# TASK BRIEF
Give back, unaltered, the lines from the one with "Screen dimensions: 1456x819" to the end of the material, omitting pictures.

# DATA FOR THIS EXERCISE
>>>

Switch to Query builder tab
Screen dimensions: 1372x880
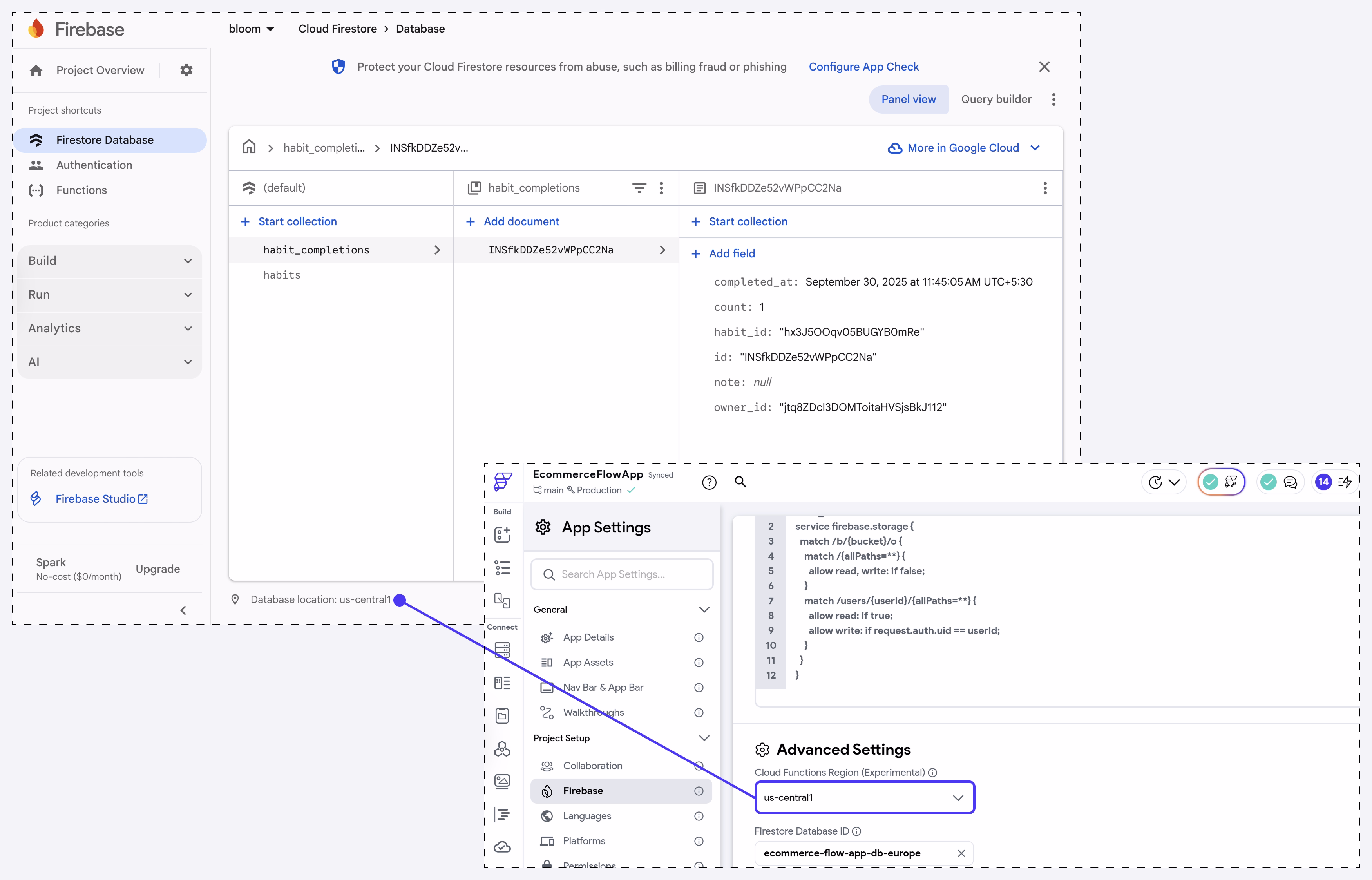pos(996,100)
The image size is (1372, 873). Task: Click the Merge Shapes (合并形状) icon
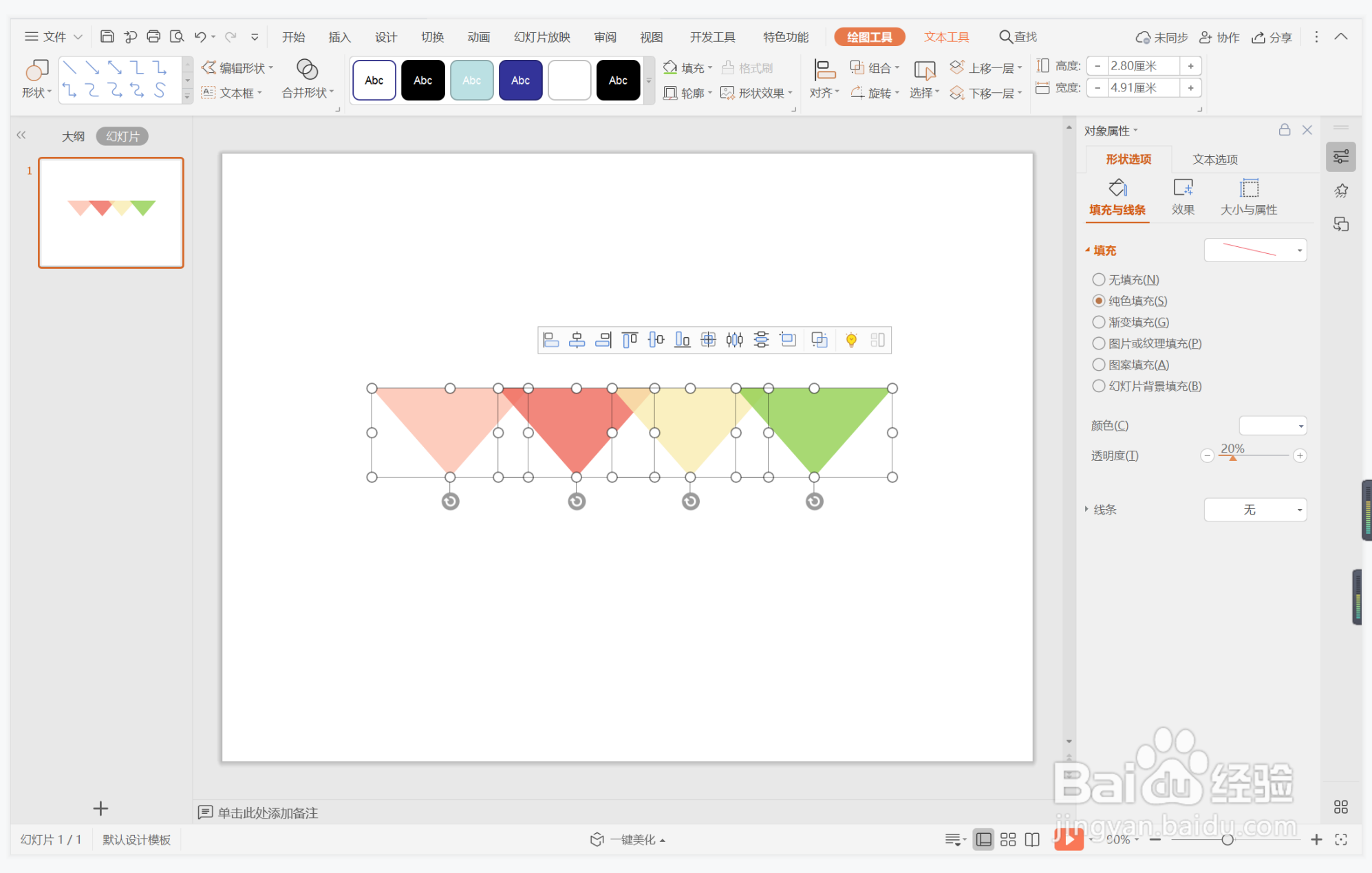(307, 69)
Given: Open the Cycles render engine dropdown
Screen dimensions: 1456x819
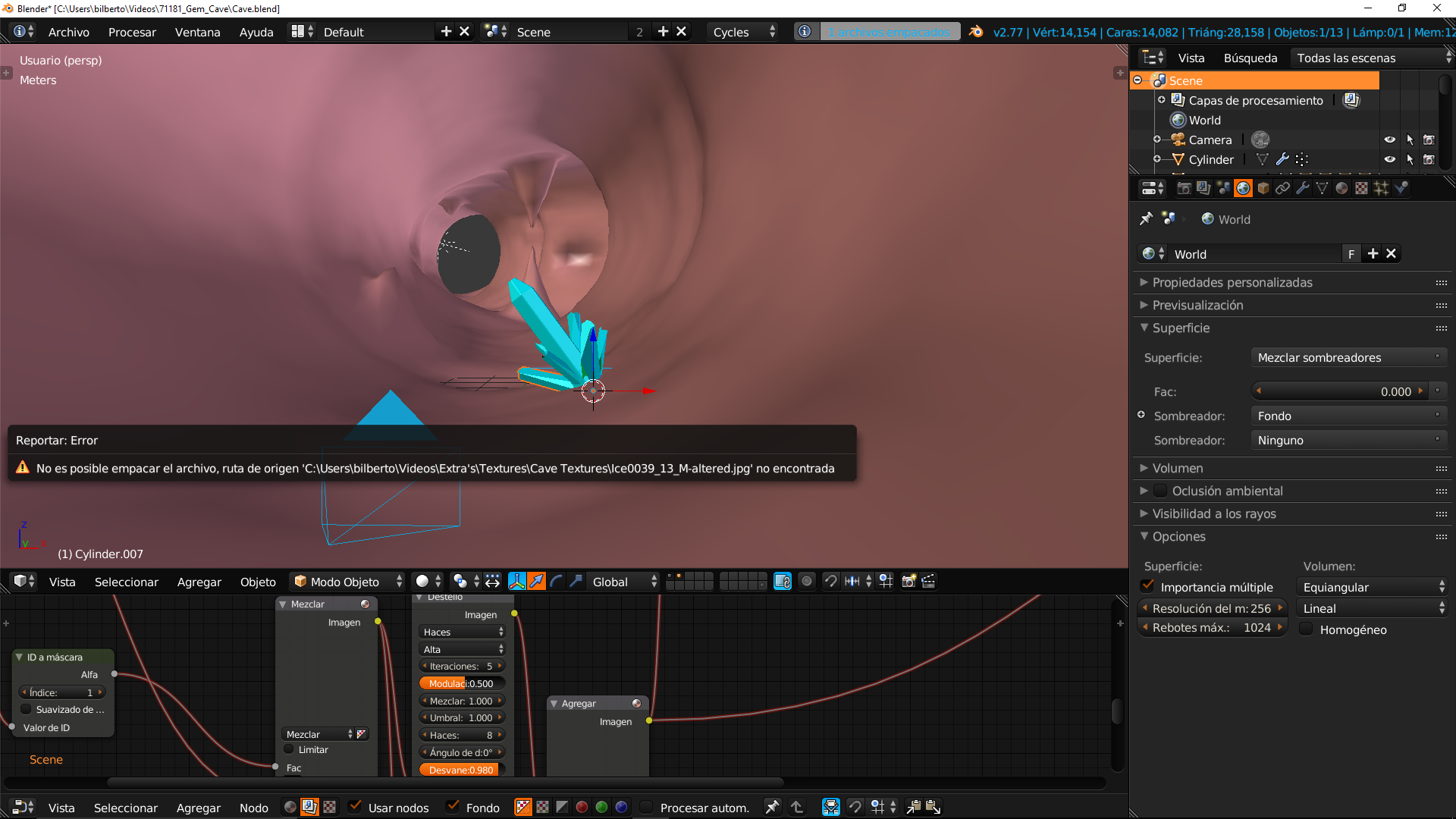Looking at the screenshot, I should coord(744,32).
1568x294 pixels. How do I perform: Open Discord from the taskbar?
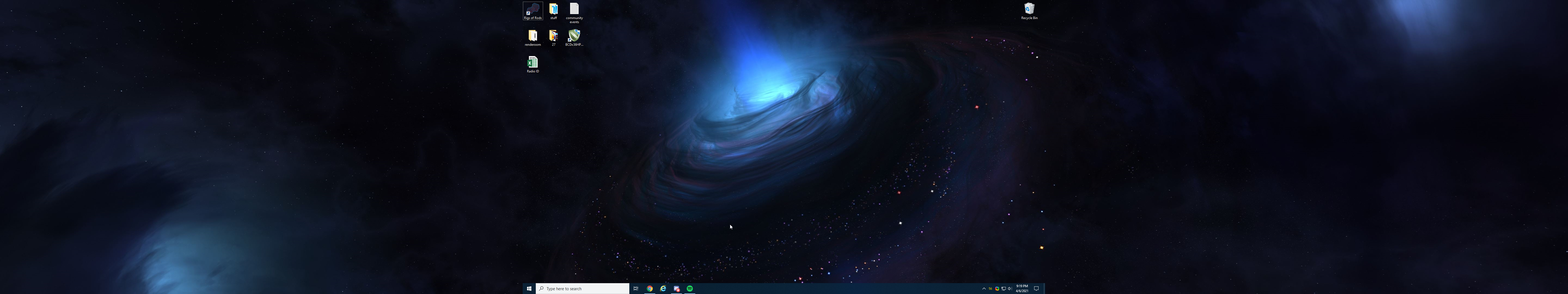[x=676, y=289]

<<<

# EXPECTED ANSWER
Screen dimensions: 1456x819
Looking at the screenshot, I should coord(744,32).
1568x294 pixels. How do I perform: Open Discord from the taskbar?
[x=676, y=289]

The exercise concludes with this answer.